A good function gone bad

One of the nice features about where I work is that I have switched the division from a really crap old proprietary, windows based billing system, to a “Perl based, GPL billing system”:http://www.sisd.com/freeside using Postgres (optionally MySQL) as the back end.

One of the main tasks I have at work is “Enterprisifying” this system. Making sure it can handle enterprise level features that my company needs.

Right now I’m working heavily on caching mechanisms and middleware storage, turning it into more of an N-tier architecture, and I’m looking at some existing code that starts with…

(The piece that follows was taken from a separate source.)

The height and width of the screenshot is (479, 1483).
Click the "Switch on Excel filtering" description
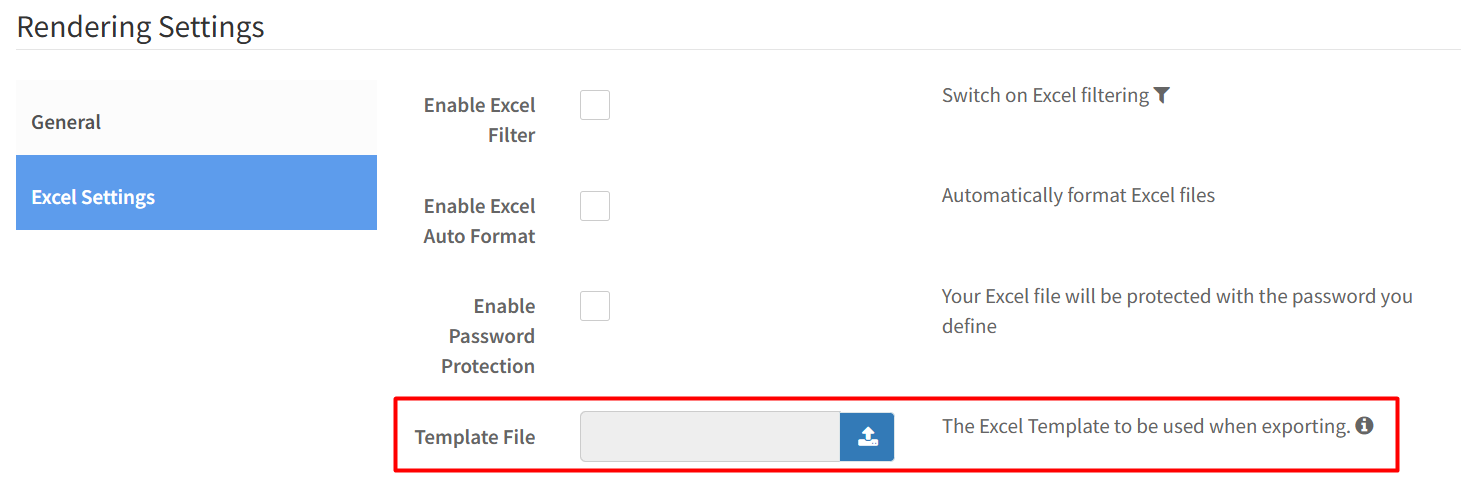point(1045,95)
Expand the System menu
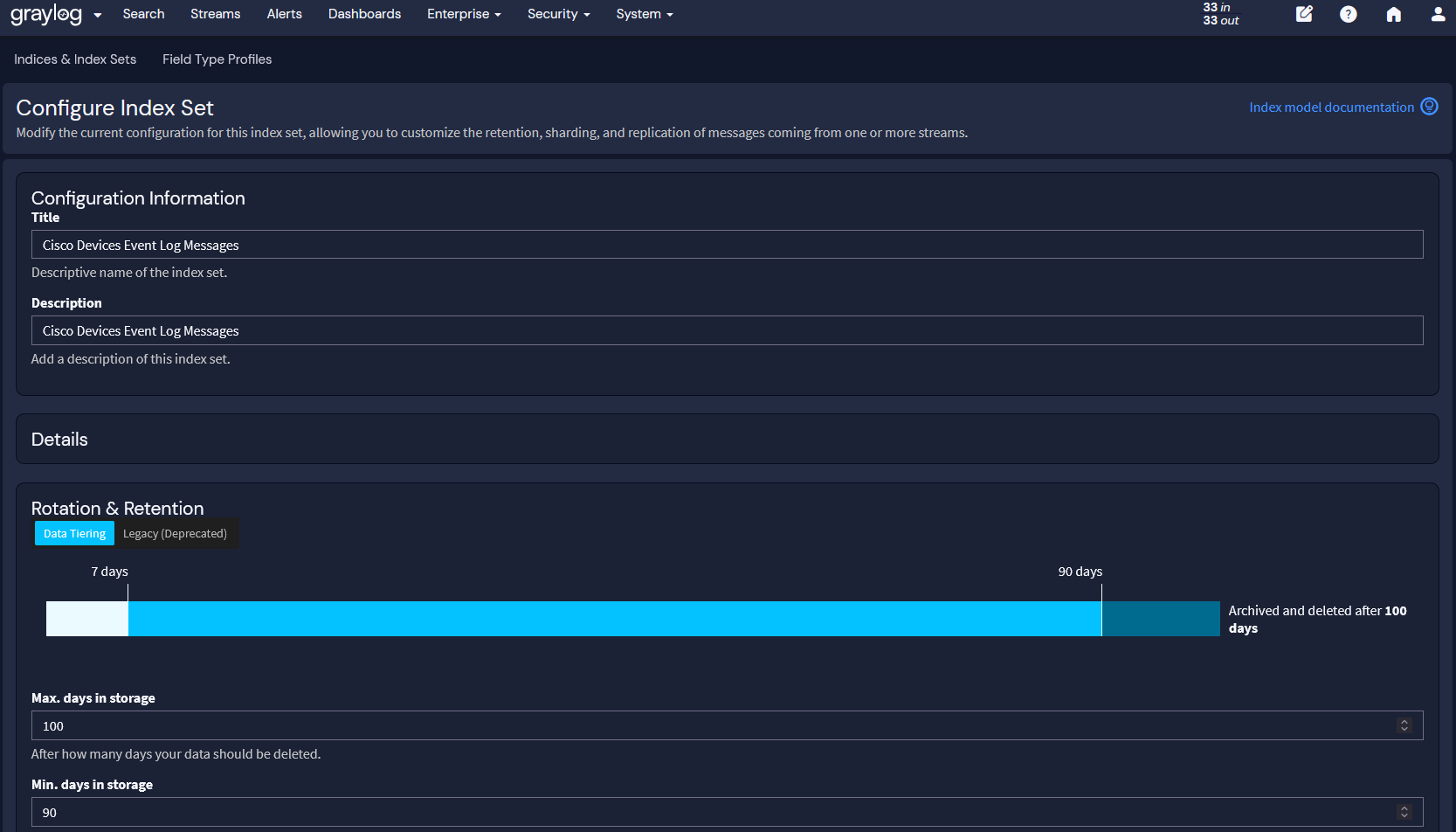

$statement .= ‘ WHERE ‘ . join(‘ AND ‘,
( map {

p. A really simple SQL building block (that’s another issue altogether) but the problem is what comes next. That join of course means there is a list next, but the map has a ‘(‘ before it. That’s right, there is more than one (two in fact) which take up the next *2 pages*. ARRRGHH! What were you thinking people? Yes it’s possible, might have even saved 2 variables, but it sure didn’t help readability. This should most positively have been broken out into multiple statements, over even better, re-factored into some subroutine call or similar visual optimization. Two *pages* of code written in what is a single line tool. It will look so much nicer when it’s more like:

$statement .= ‘ WHERE ‘ . join(‘ AND ‘, define_columns( @data ) );

Oh well, I have the source, I have cvs, I can correct this blasphemy.